Forma Therapeutics has the hot hand among biotech startups in the early days of 2012. Today, it is announcing it has struck its second alliance with a Big Pharma company that wants Forma’s help discovering cancer drugs.
The Watertown, MA-based biotech company is announcing today that Janssen Biotech, a unit of New Brunswick, NJ-based Johnson & Johnson (NYSE: JNJ) has agreed to collaborate with Forma to find drugs that can throw a wrench into the overactive metabolic pathways of cancer cells. Forma isn’t disclosing how much upfront or ongoing research support it will get from Janssen, but did say it could get as much as $700 million over the years in development, regulatory, and commercial milestone payments if the discovery effort generates real drugs.
The new alliance comes less than a week after Forma struck a partnership with Germany-based Boehringer Ingelheim, which agreed to pay Forma $65 million over the next four years, plus milestones, to discover cancer drugs against certain hard molecular targets known as protein/protein interactions. The latest deal means that Forma has now secured four partnerships in the past 14 months, with large organizations throwing their support behind Forma’s 100-person drug discovery crew. Taken together, those deals have provided Forma with $175 million of upfront cash and research support over the next four years, and made the startup eligible for up to $2.5 billion in milestone payments. Even if none of the big milestone checks arrive, the upfront and research support has enabled Forma to build a discovery team with enough capability to rival what some Big Pharma companies devote to the earliest stages of cancer R&D, CEO Steve Tregay has said.

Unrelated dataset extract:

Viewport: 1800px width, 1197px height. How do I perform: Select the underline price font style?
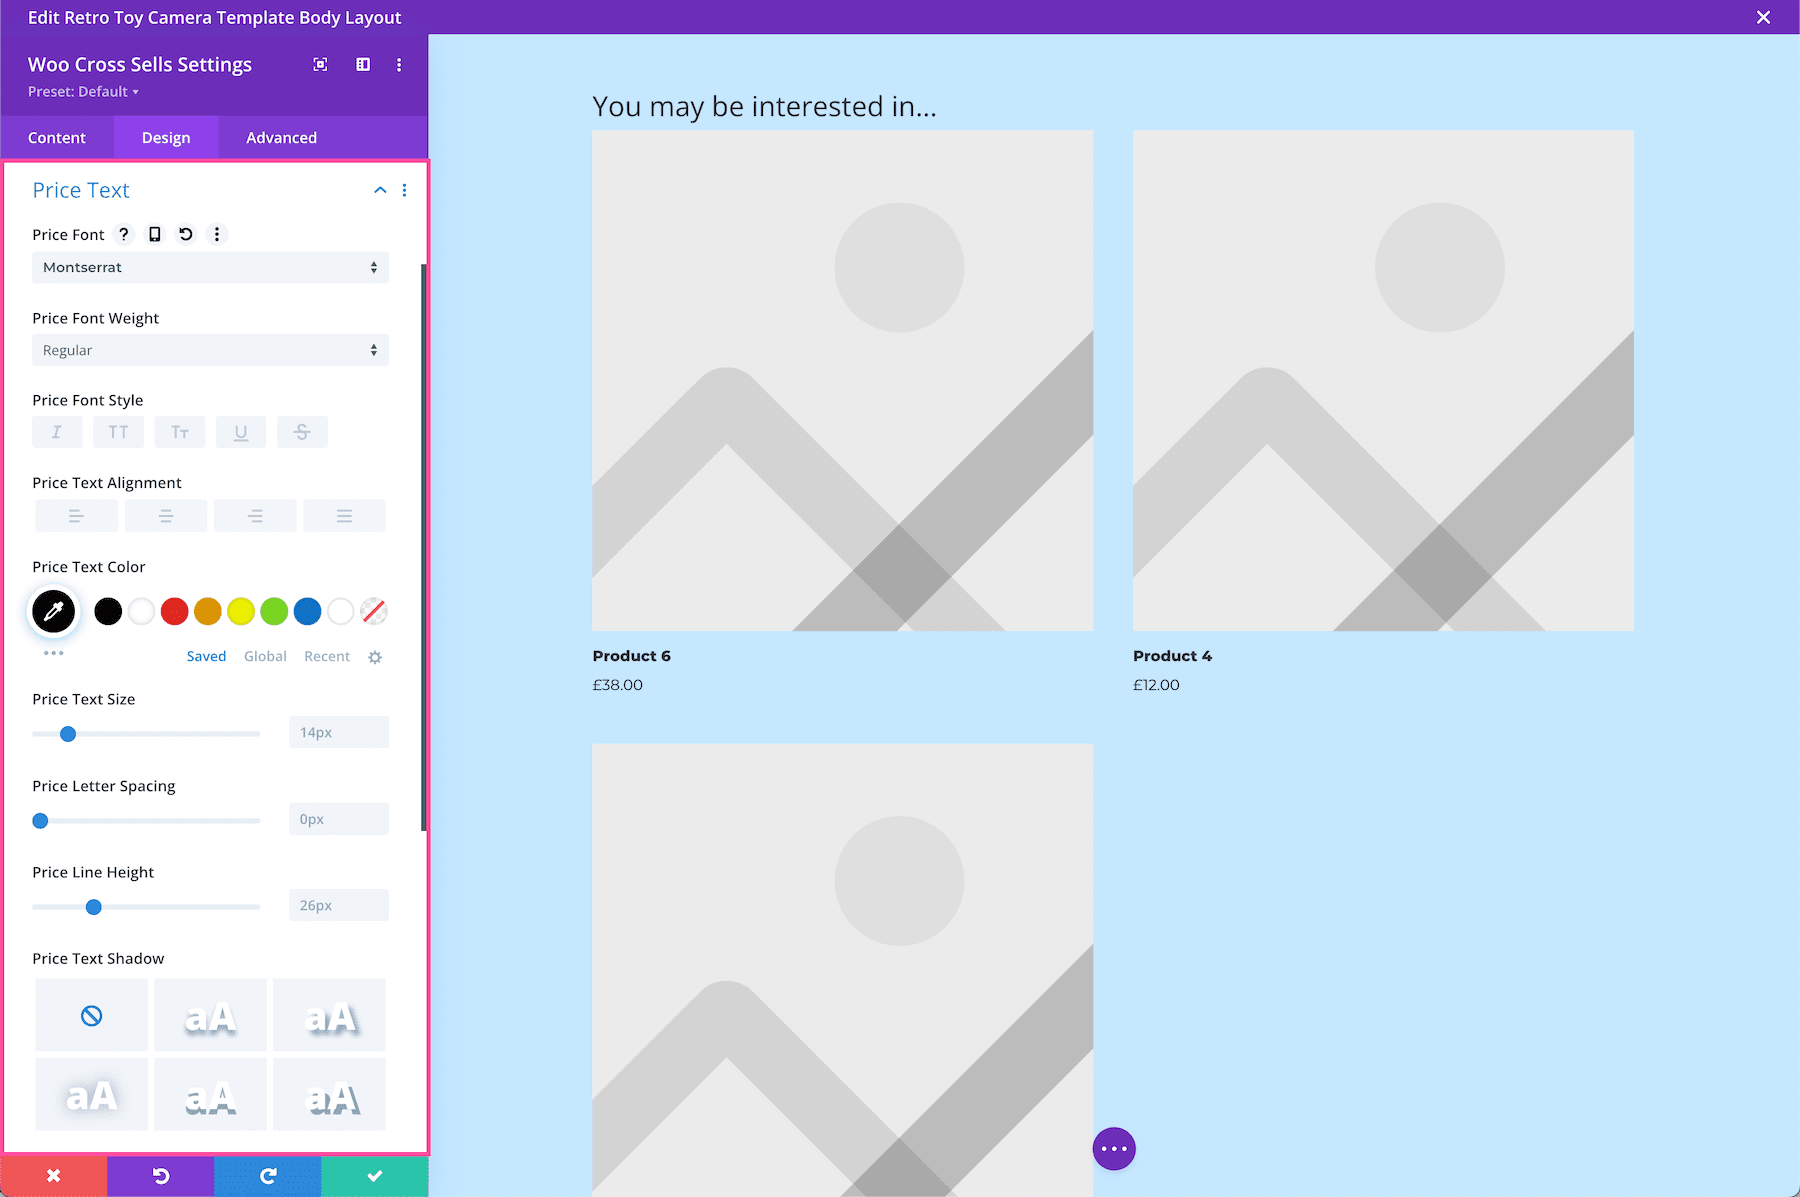pos(241,431)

“It’s been a good 14 months for us,” Tregay says.
The field of cancer metabolism, in which researchers seek to fight tumors by essentially starving them of essential nutrients, has become one of the hot niches in cancer biology. Cambridge, MA-based Agios Pharmaceuticals has staked out a position as an early leader in the field, with backing from Summit, NJ-based Celgene (NASDAQ: CELG). This also isn’t the first deal Forma has done in the field—it agreed back in June with South San Francisco-based Genentech to collaborate on a program to develop a drug that fights the overactive metabolism of cancer cells. That deal also had an unusual twist, in which Forma agreed that if Genentech exercises an option to acquire full rights to a new drug candidate, then Forma will be able to deliver the proceeds as returns to its investors—without getting acquired or attempting to go public.
This latest transaction with Janssen Biotech has its own twist. Forma’s strength is mainly in the early-stage discovery, but in this case it has retained the potentially lucrative opportunity to co-develop and keep North American product rights to one of the drugs it discovers. And the two parties both have the option to expand the drug discovery effort beyond the realm of cancer cell metabolism.
Holding onto North American product rights is a key part of Forma’s strategy to evolve over time from a pure discovery-based organization into more of a diversified operation that does early and late-stage R&D. And there could be a lot more money for Forma and its shareholders if even one of the many molecules it discovers turns out to be a big hit for cancer. Keeping some North American commercial rights “is a key element of our strategy to create long-term shareholder value,” Tregay said in a statement.